The Alstom deal was projected to net $4.2-4.5B, less the anticipated approximately $1B cash on hand at BT that goes with BT to Alstom, for a real net of $3.2-3.5B."
The question I have for you is. Why do you think that on closing Bombardier has to give the $1 Billion cash on hand to the Buyer. That is unheard of. If your math is right. Then why don't we include the the Inventory of BT with the Sale. Or even the receivables, or better, why don't we give them part of BBA too.
BBDB859
Jim99999 wrote: BBDB859 wrote: Will Martel be able to fix this blunder?
In hindsight.
-The CSeries was a travesty. Even though a good product. Leave it to Bombardier to screw up. It was the downfall of the Bomber.
-All Belemare ever did fof his 5 year plan was divest every asset of the Bomber until there was nothing left to sell.
-Come Martel. Let's see what "The reshaping of the company's Capital Structure" means to us shareholders.
First Dilution. Second, possible positive quarters.Third.possible partial sale of BBA. Then fourth of course, the proverbial increase in MARGINS at BBA. That can only happen through Martel's running of BBA, as a profitable company. That is within his control. Fifth the renegotiating of the debt. As Seaking Alpha said today. After the sale of BT. There is still going to be a $6.5 Billion debt of 7.1% average. I happen to think that Alpha is being a little pessimistic here. I think the debt will be closer to to $5 Billion. With a debt service of $350 mill.
BA has to carry the above debt and produce great margins to the tune of 9% to get even anywhere near profitability. Othewise the above alternatives will occur. Either a partial sale of BT and even a heavy dilution to the B's to raise capital.
Whatever the end result of this Company will be in the next year? Martel has to execute flawlessly. I hope that they can close the Belfast deal as well, as fix the Legacy problems, and get those trains out the door before the Alstom closing as well.
Martel has his work cut out for him. But it's not impossible. The profit Margins at BBA are within his control.

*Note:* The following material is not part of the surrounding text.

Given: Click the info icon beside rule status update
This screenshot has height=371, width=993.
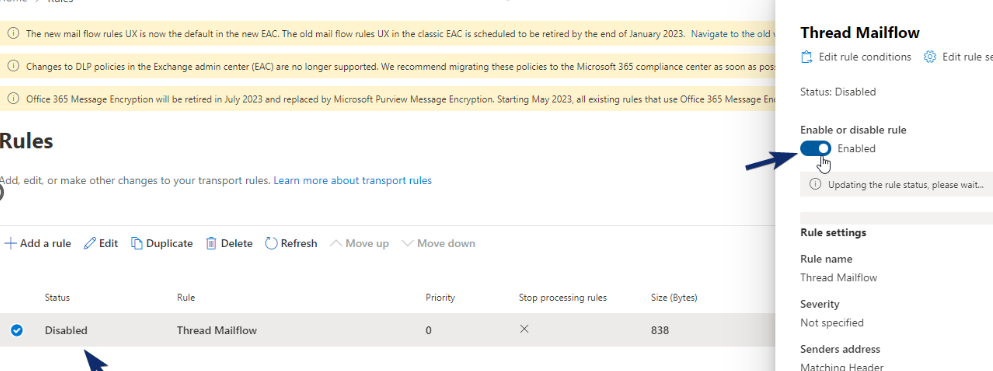Looking at the screenshot, I should tap(816, 185).
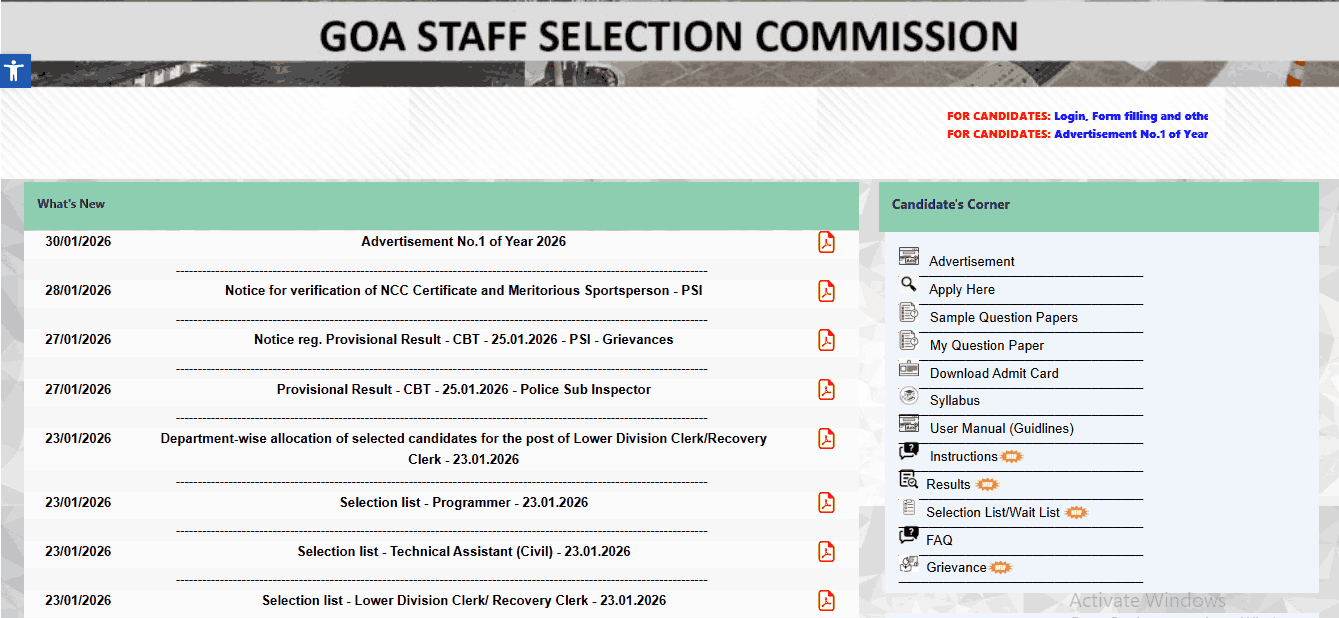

Let's just see where he'll take us.
BBAB859
I am curious as to how you think dilution will occur. The family will not give up control, nor do they seem inclined to put in any more money. Therefore, no more shares will be issued, in my opinion.
Debt of less than $6.5B seems unlikely to me, especially with the Spirit deal in question.
The Alstom deal was projected to net $4.2-4.5B, less the anticipated approximately $1B cash on hand at BT that goes with BT to Alstom, for a real net of $3.2-3.5B. As well, BBD is required to pay 50% of the balance owing on the new $1B credit facility when Alstom closes. I do not see BBD being able to reduce their debt by more than $3B, especially if the Spirit deal falls through. On top of that, the average rate will be closer to 7.5% as near as I can tell.
Martel must increase revenues, improve margins, and lower interest expense if BBD is to succeed.